2021, March 4th
- collaborate on github
- assess if I can connect your (Google/Unicode) community with mine (Wikimedia/LinguaLibre)
- assess avenues of fundings from Google/Unicode/Wikimedia.
- assess the possibility of an open source maintainer with strong dev abilities : Python, JS, Java, NLP, Git.
- see how I can help.
NLP trained in the 90s, Google, UNICODE past. Creator of Google/corpuscrawler and UNILEX data. Python and others.
- Knows benevolent people at Google people.
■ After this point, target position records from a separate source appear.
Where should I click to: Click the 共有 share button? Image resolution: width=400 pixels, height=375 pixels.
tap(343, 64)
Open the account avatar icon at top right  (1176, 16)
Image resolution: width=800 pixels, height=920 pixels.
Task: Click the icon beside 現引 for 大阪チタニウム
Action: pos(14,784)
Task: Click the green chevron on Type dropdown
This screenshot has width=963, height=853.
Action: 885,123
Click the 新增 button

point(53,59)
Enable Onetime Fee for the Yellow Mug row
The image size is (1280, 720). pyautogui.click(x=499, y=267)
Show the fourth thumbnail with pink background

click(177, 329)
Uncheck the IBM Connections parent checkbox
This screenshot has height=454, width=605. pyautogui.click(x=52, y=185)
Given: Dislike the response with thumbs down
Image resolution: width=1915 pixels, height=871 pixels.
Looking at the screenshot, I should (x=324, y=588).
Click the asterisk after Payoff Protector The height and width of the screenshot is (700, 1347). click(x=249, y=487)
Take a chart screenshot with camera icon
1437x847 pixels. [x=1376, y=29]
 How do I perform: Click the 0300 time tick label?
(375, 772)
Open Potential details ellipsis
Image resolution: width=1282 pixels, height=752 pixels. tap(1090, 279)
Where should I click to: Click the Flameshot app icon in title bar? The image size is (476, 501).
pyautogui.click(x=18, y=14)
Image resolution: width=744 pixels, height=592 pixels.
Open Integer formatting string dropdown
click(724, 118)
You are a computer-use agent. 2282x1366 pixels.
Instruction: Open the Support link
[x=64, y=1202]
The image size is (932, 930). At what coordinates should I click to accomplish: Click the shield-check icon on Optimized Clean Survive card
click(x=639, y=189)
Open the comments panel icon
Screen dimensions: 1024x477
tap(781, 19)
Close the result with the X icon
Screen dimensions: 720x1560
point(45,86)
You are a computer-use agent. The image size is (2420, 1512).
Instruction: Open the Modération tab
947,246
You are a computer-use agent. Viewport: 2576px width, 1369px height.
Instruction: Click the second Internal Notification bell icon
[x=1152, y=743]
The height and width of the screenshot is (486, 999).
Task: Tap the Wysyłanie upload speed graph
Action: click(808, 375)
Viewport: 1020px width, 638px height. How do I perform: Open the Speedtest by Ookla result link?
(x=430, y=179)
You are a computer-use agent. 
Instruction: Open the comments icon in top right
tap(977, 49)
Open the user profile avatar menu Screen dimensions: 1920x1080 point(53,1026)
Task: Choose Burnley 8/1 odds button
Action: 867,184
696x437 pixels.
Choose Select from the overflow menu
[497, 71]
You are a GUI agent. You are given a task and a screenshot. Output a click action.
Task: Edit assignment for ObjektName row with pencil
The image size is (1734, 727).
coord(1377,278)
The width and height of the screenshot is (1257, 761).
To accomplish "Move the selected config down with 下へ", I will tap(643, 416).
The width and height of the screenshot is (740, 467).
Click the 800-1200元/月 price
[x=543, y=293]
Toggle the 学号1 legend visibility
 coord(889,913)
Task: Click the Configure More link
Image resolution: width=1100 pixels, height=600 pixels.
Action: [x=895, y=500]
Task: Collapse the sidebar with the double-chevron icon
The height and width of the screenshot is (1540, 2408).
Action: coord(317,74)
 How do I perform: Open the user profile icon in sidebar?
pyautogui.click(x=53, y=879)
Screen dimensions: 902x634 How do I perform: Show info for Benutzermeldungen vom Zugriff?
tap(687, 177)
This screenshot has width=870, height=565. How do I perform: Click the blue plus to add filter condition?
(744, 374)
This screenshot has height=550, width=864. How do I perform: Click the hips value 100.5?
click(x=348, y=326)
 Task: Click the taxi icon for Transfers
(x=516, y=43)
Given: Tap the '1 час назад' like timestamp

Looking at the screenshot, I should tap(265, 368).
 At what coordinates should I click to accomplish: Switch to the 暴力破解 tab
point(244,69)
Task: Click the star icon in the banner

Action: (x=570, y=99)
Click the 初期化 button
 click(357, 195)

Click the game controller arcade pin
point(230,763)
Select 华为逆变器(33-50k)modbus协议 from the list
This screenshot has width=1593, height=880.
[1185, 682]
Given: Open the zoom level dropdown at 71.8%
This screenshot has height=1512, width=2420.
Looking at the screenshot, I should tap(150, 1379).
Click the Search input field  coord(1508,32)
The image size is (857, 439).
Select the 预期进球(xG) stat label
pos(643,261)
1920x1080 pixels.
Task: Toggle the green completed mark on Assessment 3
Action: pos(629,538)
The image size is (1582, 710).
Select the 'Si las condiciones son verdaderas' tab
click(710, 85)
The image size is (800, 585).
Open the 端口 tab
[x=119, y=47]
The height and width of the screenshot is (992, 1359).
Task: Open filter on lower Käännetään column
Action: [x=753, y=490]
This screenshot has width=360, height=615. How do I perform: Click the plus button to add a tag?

- "Frequency read" analysis of Concept
Experienced Open source coordinator, volunteer, currently coordinating github.com/Lingua-Libre. I have experience on as a forward volunteer contributors, consolidating projects, project grant applications and delegating small scales development (2h to 1 months) to relevant Wikimedian developers, either volunteers or paid depending on the workload. It's the ramp up of open source. I'm not staff, but I'am as close as you can be from Wikimedia France, which supports LinguaLibre.
Wikimedia's community is currently investing energy to expand linguistic diversity and resources online. Our emerging goal is to audio document 500~1,000+ languages over the next 3 years or so, thanks in part to UNILEX's data which gives up a roadmap to walk for each of 1000 languages. We are still in the early stage of community building but we seem on a solid growth track, aside from dozens of bottlenecks to kicks.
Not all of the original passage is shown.